Many participants highlighted the need for young people and parent support groups and respite care. Support for family members would relieve some of the burden so that ‘in turn they can support the patient’:

‘I think allowing my family to breathe and have a break away from me, maybe a chance to meet others supporting patients would have been helpful…Especially for my brothers.’ (YP17) ‘We had no family support…The professionals only offer care for a short time. Remember the families support the sufferer the rest of the week. Also it impacts on the whole family.’ (PA9)

Participants' experiences of type, availability and quality of care were mixed. Positive experiences often concerned care addressing physical health needs, alongside sporadic reports of treatment tailored to individual needs, consistency from keyworkers, a good therapeutic relationship, contact with eating disorder specialists and peer support. Common negative experiences, however, suggest a raft of limitations with service provision and the need for change. It is clear that some participants were not offered or accessing an evidence-based psychological intervention. Identification and clinical management appeared dominated by a young person's weight, linked in some cases to professionals' understanding of eating disorders and service thresholds for referral and treatment. Clinical practice thus seemed to contradict the advice some professionals gave to participating young people to stop thinking about diet and weight.
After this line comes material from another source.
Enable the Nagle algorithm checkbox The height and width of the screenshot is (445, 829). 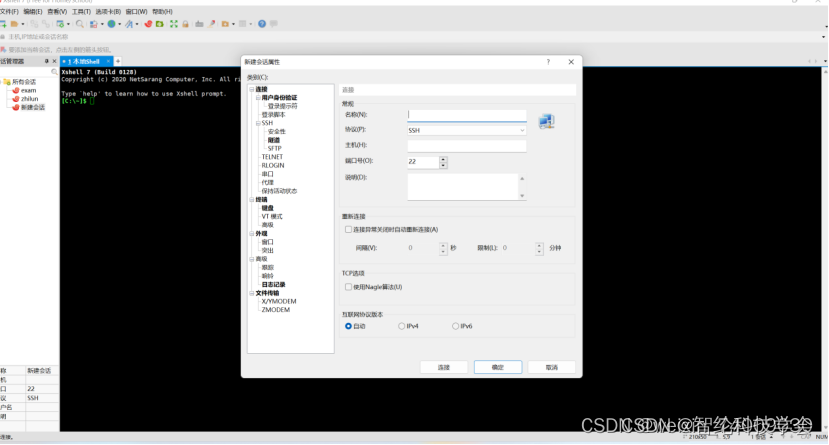(348, 287)
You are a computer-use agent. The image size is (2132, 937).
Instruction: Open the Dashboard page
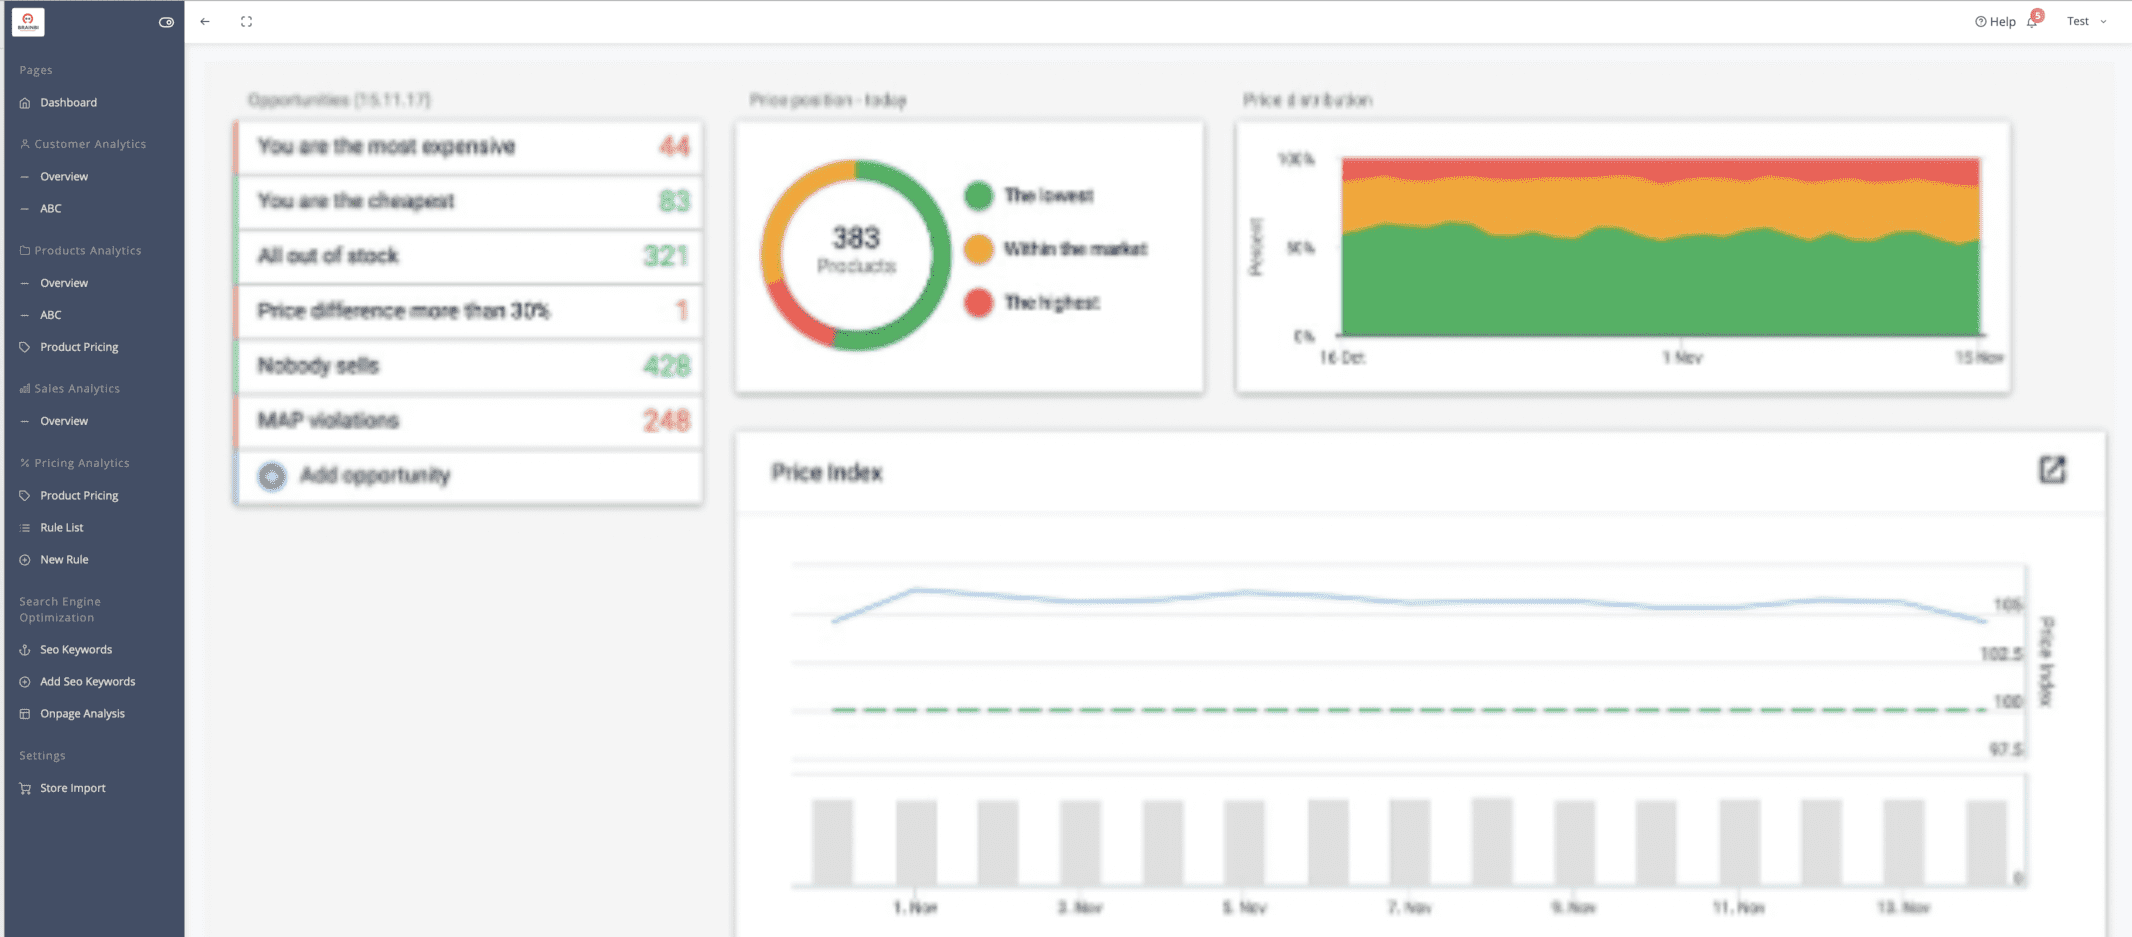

Participating young people and parents' negative experiences are consistent with the findings of an cross-national (USA, UK) survey in adults with eating disorders highlighting the limited availability and inequity in geographical distribution of services, lack of knowledge of eating disorders among GPs, limited access to care unless severely underweight and long waiting lists in the UK sample. 14 Qualitative exploration among adult patients portrays recovery from eating disorders as a wider phenomenon that goes beyond weight restoration. 17 Suggested strategies to address control issues and ambivalence towards treatment in adult patients include consideration of wider psychological issues and a sensitive approach, linked to specialist expertise. 18 Similarly, issues around priority given to physical over psychological recovery, lack of individualised care and need for sensitivity from healthcare staff were noted in a number of qualitative studies of adolescents' experiences of in-patient treatment (as well as out-patient treatment in one study) for anorexia nervosa. 19 – 24 Both a positive and a negative impact of peers on adolescents' recovery from anorexia nervosa in an in-patient context has been described. 12 , 19 , 20 , 24 , 25 It is worth noting that almost all of these studies were published more than 10 years ago. Qualitative explorations of parents' experiences of their child's care for eating disorder, also dating back 10 years or more for most studies, highlighted the importance of personalised intervention 26 and specialist knowledge in eating disorders. 12 , 27 Peer support for parents has been supported in the literature, sometimes reported as one of the most helpful aspect of care. 27 , 28

The main contributions of our study stem from bringing together the combined experiences of young people and parents of treatment in multiple services, and the emerging emphasis on psychological aspects of eating disorders from very early stages and having appropriately trained professionals working across a wide range of services rather than a single specialist service. Qualitative investigations into the meaning of anorexia nervosa to adolescent and adult patients support psychodynamic and cognitive theories of its connection with the development of individuals' own identity and control systems, with a subsequent impact on their help-seeking behaviour and treatment outcome. 29

Furthermore, a recent qualitative synthesis into the perspective of recovered adult patients suggested four dimensions of psychological well-being – positive relationships with others, self-acceptance, autonomy and personal growth – and self-adaptability/resilience as fundamental criteria for eating disorder recovery in addition to symptom remission. 30 In a study using a multidimensional recovery model, adults with eating disorders placed more emphasis on the combined psychological, emotional and social functioning and evaluation of one's own appearance criteria compared with clinicians. 31 In line with these findings from the adult literature, our study highlights two important aspects in addressing the psychological well-being criteria for recovery and the development of a ‘healthy’ identity in young people with eating disorders, according to both patients and parents: an earlier consideration of psychological aspects of these conditions that should start at identification in primary care and referral to specialist treatment, as well as enhanced professionals' knowledge of eating disorders and attitude towards patients and families across all levels of care.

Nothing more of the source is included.